# ACTIVITY:
Show every line from the entries that follow which holds the word "Kontakt".

>>

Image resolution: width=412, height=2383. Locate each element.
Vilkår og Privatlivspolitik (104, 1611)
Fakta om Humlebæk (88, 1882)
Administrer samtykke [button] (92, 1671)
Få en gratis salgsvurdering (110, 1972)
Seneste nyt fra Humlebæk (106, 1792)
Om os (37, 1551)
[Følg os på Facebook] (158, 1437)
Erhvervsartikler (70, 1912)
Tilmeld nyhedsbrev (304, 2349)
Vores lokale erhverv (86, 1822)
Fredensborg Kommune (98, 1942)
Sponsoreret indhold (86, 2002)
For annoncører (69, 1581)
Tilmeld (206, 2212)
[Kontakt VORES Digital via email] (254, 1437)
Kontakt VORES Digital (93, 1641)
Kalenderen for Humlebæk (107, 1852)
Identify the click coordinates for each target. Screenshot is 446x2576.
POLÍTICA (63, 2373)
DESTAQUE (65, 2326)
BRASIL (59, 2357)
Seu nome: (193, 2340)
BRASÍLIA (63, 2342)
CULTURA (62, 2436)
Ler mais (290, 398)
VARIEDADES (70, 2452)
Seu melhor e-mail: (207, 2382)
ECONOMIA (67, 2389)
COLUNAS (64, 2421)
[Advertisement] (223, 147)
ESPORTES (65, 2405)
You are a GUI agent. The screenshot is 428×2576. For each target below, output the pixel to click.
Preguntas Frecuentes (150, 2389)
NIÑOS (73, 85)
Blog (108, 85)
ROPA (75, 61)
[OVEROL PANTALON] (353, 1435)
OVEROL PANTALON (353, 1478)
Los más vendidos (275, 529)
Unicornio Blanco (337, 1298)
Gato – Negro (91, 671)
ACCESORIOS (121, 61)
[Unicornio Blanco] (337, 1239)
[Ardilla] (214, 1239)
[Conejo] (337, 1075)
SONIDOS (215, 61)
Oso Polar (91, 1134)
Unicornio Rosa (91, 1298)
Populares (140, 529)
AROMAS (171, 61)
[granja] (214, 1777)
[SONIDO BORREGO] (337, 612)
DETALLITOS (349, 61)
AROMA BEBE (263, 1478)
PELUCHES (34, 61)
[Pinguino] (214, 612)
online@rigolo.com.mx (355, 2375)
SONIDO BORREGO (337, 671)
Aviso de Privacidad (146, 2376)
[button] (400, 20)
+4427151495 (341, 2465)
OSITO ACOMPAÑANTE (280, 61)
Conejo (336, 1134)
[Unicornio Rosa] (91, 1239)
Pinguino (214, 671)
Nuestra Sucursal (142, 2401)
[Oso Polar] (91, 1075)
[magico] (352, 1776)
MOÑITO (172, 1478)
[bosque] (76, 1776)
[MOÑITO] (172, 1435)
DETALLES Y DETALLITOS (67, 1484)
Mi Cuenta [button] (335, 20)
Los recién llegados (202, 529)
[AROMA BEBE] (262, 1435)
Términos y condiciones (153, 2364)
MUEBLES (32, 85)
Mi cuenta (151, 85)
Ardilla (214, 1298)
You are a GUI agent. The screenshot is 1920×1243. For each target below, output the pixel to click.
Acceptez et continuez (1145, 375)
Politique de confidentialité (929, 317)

<<

# RESULT OF THIS EXERCISE:
[Kontakt VORES Digital via email] (254, 1437)
Kontakt VORES Digital (93, 1641)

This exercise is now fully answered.